Reply to Zhang and Hei: Mesenchymal Stem Cell-derived Exosomes: Are They Another Therapeutic Method for Extracorporeal Membrane Oxygenation-supported Acute Respiratory Distress Syndrome?

From the Authors:

We thank Zhang and Hei for their insightful comments on our study of mesenchymal stromal cells (MSCs) in a sheep model of extracorporeal membrane oxygenation and acute respiratory distress syndrome (ARDS) (1). Their principal thesis is that the adverse interaction that we observed, between MSCs and the membrane oxygenator, may be overcome by substituting MSCs with MSC-derived exosomes. This proposal has merit. The MSC secretome has been of interest as a therapeutic for some time, particularly MSC-derived extracellular vesicles (2), MSC-derived exosomes (3), and MSC-conditioned media (4). These each offer several theoretical advantages over conventional MSC therapy. First, contents of the secretome do not express major histocompatibility complex antigens, removing concerns about immunogenicity. Second, components of the secretome are, in general, easier to store and less susceptible to the adverse effects of storage on efficacy. Third, components of the MSC secretome are much smaller than the cells from which they are derived and thus less likely to be subject to “trapping” in the pulmonary circulation (5). Recently, an early phase trial of an MSC-derived exosome treatment for severe coronavirus disease (COVID-19) has been reported with no apparent safety issues (6). However, there are some unresolved issues that should be borne in mind.

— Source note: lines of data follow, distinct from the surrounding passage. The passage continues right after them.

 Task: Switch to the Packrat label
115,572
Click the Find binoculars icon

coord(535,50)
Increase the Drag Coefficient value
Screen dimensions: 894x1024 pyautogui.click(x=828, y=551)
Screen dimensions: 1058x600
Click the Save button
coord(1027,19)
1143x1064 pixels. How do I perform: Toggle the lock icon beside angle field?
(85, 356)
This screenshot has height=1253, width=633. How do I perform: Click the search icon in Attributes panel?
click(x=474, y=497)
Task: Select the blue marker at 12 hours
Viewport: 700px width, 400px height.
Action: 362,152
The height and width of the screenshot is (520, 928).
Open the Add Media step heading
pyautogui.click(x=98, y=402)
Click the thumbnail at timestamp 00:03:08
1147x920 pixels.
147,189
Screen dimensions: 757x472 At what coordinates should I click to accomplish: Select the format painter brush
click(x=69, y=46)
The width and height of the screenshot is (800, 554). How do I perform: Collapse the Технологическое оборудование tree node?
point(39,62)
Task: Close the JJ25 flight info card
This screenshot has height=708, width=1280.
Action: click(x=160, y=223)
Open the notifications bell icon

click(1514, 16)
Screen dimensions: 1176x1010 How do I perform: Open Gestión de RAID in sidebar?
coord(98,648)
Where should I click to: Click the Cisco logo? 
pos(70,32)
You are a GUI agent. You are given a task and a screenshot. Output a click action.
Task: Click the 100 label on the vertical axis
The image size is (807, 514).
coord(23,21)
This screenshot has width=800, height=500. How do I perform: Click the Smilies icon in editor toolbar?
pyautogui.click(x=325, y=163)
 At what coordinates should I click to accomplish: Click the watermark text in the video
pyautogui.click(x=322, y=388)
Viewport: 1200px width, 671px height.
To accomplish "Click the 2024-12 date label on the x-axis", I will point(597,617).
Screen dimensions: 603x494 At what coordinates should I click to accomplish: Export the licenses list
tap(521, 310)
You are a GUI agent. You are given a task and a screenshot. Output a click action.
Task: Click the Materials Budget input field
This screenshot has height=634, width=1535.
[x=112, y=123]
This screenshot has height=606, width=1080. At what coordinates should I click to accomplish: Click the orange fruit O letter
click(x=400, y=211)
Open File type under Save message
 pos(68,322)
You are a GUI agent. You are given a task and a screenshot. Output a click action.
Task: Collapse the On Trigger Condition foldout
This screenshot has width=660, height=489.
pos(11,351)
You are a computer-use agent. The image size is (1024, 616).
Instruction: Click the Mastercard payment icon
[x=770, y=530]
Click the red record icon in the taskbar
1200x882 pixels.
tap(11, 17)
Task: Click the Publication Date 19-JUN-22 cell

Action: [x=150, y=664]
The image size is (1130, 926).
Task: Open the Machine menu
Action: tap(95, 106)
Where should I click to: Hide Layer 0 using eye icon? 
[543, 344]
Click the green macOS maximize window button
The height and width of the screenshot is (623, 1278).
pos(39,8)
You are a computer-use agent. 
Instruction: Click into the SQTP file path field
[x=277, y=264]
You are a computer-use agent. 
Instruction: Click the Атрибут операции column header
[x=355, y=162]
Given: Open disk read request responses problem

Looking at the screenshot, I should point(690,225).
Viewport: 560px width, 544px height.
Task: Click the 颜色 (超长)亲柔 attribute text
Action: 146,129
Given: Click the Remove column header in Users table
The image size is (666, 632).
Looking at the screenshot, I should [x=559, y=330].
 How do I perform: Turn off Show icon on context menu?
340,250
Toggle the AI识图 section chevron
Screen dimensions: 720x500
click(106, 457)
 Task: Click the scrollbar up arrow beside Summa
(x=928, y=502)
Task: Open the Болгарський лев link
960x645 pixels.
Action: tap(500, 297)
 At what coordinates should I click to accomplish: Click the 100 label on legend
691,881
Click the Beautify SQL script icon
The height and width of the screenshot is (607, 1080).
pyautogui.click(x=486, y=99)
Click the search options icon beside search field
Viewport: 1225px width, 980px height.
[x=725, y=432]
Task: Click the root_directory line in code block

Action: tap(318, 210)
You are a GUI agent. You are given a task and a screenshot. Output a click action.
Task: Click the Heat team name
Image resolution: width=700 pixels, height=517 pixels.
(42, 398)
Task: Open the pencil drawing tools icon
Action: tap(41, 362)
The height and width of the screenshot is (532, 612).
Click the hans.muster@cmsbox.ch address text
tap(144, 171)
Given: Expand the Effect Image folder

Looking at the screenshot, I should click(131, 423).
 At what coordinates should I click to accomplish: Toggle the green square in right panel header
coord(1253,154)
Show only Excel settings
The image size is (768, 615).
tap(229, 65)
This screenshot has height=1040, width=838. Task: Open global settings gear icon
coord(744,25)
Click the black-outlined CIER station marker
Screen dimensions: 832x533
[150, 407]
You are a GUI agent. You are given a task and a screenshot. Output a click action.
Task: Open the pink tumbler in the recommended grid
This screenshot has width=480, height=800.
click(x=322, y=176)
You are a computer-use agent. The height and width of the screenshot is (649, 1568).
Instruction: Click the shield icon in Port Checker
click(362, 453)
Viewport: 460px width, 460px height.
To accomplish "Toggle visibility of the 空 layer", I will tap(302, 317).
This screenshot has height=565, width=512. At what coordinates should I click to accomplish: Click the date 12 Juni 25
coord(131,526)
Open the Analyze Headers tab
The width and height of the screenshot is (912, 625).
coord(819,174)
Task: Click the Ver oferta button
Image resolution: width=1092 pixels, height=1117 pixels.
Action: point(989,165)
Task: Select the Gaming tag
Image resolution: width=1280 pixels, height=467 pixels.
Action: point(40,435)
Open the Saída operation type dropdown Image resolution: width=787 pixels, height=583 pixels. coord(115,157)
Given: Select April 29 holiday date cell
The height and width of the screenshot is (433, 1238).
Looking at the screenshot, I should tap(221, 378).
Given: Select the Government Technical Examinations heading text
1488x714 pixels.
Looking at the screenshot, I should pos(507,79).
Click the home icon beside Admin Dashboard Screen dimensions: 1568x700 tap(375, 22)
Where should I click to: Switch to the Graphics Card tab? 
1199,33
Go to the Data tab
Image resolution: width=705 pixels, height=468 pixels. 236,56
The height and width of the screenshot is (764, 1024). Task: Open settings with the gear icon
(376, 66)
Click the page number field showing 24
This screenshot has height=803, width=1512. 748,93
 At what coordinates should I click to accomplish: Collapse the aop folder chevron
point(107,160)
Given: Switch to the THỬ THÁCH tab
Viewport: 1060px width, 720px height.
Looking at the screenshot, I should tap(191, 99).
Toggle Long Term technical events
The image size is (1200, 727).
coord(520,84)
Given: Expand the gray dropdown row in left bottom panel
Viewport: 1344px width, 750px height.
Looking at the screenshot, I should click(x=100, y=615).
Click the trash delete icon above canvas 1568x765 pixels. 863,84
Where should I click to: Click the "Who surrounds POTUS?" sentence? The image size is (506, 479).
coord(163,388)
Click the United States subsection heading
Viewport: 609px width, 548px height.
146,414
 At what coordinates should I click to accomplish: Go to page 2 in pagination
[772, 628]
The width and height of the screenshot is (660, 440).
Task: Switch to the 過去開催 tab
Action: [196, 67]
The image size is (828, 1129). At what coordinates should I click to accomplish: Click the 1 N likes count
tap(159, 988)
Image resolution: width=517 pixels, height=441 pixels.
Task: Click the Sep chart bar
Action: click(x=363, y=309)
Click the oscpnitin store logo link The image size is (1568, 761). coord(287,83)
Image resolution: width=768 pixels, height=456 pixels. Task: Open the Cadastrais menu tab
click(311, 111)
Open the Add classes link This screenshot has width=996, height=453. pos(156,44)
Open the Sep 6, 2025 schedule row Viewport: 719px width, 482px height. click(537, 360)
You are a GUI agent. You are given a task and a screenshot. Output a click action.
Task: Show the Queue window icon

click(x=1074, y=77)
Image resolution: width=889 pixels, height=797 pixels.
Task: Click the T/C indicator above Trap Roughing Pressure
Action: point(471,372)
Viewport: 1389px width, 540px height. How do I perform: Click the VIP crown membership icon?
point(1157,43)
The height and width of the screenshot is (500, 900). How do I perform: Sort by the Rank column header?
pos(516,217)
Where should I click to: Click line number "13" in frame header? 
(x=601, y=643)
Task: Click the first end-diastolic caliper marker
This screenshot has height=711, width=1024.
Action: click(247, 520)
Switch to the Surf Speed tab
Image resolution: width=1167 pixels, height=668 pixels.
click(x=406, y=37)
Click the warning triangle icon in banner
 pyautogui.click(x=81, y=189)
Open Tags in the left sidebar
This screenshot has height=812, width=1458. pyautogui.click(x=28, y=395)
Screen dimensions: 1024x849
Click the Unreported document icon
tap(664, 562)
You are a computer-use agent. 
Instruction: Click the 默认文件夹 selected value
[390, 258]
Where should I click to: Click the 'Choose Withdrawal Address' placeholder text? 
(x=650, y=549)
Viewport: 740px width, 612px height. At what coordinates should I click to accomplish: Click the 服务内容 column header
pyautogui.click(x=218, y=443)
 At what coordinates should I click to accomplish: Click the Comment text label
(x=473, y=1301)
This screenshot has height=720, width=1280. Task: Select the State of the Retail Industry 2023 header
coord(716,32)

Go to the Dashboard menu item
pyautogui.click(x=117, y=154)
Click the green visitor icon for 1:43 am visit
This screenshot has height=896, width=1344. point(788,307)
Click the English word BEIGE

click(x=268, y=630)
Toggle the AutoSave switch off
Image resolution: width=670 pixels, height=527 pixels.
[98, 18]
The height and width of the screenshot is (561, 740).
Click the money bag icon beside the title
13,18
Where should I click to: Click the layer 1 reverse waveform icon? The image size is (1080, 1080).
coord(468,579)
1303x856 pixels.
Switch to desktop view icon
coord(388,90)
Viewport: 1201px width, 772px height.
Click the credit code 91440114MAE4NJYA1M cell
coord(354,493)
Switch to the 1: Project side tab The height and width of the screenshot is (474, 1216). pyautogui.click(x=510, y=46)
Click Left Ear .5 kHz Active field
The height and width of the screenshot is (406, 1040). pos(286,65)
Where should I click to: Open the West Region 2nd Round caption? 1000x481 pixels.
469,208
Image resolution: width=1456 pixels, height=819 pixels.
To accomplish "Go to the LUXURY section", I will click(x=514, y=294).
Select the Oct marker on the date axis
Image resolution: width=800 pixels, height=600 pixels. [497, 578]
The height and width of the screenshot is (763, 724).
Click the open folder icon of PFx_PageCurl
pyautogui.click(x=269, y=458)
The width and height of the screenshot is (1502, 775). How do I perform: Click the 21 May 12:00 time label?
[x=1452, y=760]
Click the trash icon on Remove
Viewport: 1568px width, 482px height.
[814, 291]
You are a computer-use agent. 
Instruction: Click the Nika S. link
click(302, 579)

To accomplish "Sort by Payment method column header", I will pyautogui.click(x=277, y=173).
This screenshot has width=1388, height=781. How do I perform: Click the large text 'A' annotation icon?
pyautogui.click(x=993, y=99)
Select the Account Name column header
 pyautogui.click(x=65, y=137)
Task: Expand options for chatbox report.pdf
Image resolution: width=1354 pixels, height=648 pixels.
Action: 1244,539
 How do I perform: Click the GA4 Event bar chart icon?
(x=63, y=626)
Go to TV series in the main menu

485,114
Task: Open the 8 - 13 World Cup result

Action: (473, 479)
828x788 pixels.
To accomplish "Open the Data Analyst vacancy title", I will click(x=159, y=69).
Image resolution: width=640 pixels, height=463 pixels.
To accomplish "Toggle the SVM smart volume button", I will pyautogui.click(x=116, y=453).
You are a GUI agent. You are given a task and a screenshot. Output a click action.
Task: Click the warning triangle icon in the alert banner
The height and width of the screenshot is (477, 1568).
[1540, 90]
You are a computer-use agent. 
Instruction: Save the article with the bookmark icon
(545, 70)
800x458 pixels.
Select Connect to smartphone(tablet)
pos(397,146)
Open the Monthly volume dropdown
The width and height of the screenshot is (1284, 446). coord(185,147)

Paracrine actions are the principle means by which MSCs exert benefit in ARDS, although several alternative mechanisms have been described, such as mitochondrial transfer from MSCs to damaged alveolar epithelial cells (7). The inability of secretome-based therapies to reproduce these actions may limit their efficacy (8, 9). The translation of MSC secretome–based therapies is also limited by challenges in scaling manufacturing for clinical purposes, an issue that is overcome by the use of induced pluripotent cell–derived MSCs, like those used in our study (1). With specific regard to our study, the observation that pulmonary emboli were more frequent in the induced pluripotent cell–derived MSC group may not be uniquely associated with the use of a cell-based therapy. A variety of preclinical studies have described the procoagulant activity of MSC-derived extracellular vesicles (10, 11).

Despite these caveats, Zhang and Hei’s point is well made and highlights the work that is still required to successfully advance cell therapy for ARDS, especially in the context of extracorporeal organ support. We hope that our study illustrates the usefulness of clinically relevant, high-fidelity animal models in advancing these efforts.